Eskom is undoubtedly one of the key business drivers in the country, with economic growth dependent on it meeting the objectives of its ambitious expansion programme while maintaining its extensive power generation, transmission and distribution operations – and keeping the lights burning.
With net finance costs of R4-billion for the year, and income tax of R5,2-billion, Eskom’s net profit after interest and tax was R13,2-billion (R8,4-billion in 2010/11). No dividend was declared for this year or the previous year.
Though revenue from electricity sales increased by 25% from R91,5-billion (2010/11) to R114,8-billion (2011/12), this was almost entirely attributable to Eskom’s 26% average price increase for the year commencing on 1 April 2011. The increase in energy sales for the year under review was only 0,2% higher than the previous year, well short of the target of 1,2% set by Eskom.
Eskom’s anticipation for economic growth in South Africa is a mere 2% per annum for the next few years, considerably lower than the expectation of 6%pa some years ago, and on this basis it is hard to see that energy sales are likely to increase by much more than 1,2%pa in the immediate years ahead.

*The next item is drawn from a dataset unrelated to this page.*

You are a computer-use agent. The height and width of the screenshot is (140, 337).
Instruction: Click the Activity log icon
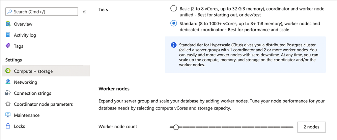click(8, 35)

Particularly disturbing, however, is that the total primary energy cost for the year increased by 29,2% above that of the previous year – many times higher than the inflation rate – and this despite a negligible 0,2% increase in electricity sales.
Eskom also disclosed that its average selling price of electricity was 50,3c per kilowatt hour (40,3c per kWh in 2010/11) against an average cost of producing and delivering this electricity at 41,3c per kWh (32,8c in 2010/11), and that its primary energy cost per kWh amounted to 20,6c per kWh, making up about half of the total cost of 41,3c per kWh.
When questioned about the increase in energy sales of only 0,2% against a target of 1,2%, Dames was adamant that this was due to prevailing economic conditions, and not due to Eskom holding back the economy. However, in power buy-back arrangements, Eskom paid ferro-chrome smelters R1,8-billion not to produce (thereby reducing national peak demand by some 1,000MW), plus a further R400-million on other demand-market-participation activities, and spent R1,5-billion operating its emergency diesel-driven open-cycle gas turbines in Western Cape for much longer than usual to cope with peak demand.
In fact, demand market participation, power buy-back and cogeneration costs increased by 923%, while open- cycle gas turbine operating costs increased by 281% over those of the previous year. These together knocked about R3,7-billion off Eskom’s bottom line. This surely indicates just how “tight” the system really is and that, without these expensive measures, the country would have been back into load-shedding.
Other important information announced by Eskom included:
- A R4,3-billion project proposal funded by the Word Bank was on the Eskom CEO’s desk for consideration and approval for the Majuba rail project, which would relieve road-transport of coal to the power station.
- Eskom was slowly catching up on its power-station maintenance, with the backlog of stations having reduced from 36 as of March 2011 to 26 as of 31 March 2012.
- Distribution losses due to electricity theft and related activities increased in the year ending 31 March 2012 compared to the previous year, and amounted to R1,2-billion.
- Eskom failed in its efforts to renegotiate the secret commodity-linked electricity price deals with BHP Billiton, and a liability of R4,6-billion therefore remained on the balance sheet as the estimated forward loss on these long-term contracts, which are said to expire in 2028.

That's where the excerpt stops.